Class plays a role in the quick-fix tear-jerking reality drama of Extreme Makeover: Home Edition as well. In his article, John McMurria highlights the differences between the single-family narrative of the show and the chronic, systemic problems that guarantee an unending stream of families in need of such help. Along with The Apprentice, EM:HE may be the first look at television after the shift from traditional 30-second spots to embedded advertising. Dan Leopard’s article suggests that an increased awareness of media might not mean looking closer at the television or computer screen currently in front of you as much as it means realizing just how many screens we look at each day without realizing it.

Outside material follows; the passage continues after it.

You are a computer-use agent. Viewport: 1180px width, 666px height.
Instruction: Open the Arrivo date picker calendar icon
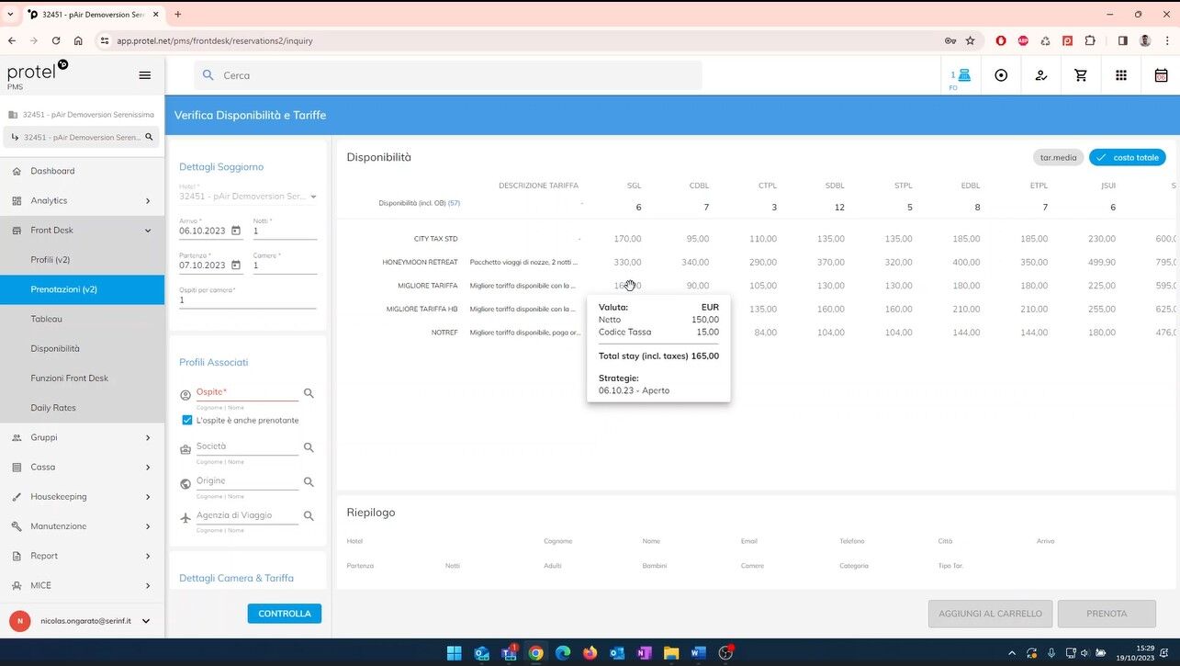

Walter Metz takes full advantage of what FLOW has to offer, in terms of readership and speed of publishing, by continuing the project of applying theory to a program that just aired this past week. But why stop at “current television?” Jonathan Gray examines the phenomenon of judging a show that hasn’t even aired yet, something that we’ve all engaged in but haven’t read much about. His provocative piece draws attention to a possible drifting apart of analyst and viewer/industry while introducing the concept of pre-decoding. This reconsideration of Hall’s Encoding/Decoding model reminds us that in order for canonical theories to remain vital, they must be challenged by new thinkers and applied to new circumstances. Your challenges, modifications and suggestions are most welcome.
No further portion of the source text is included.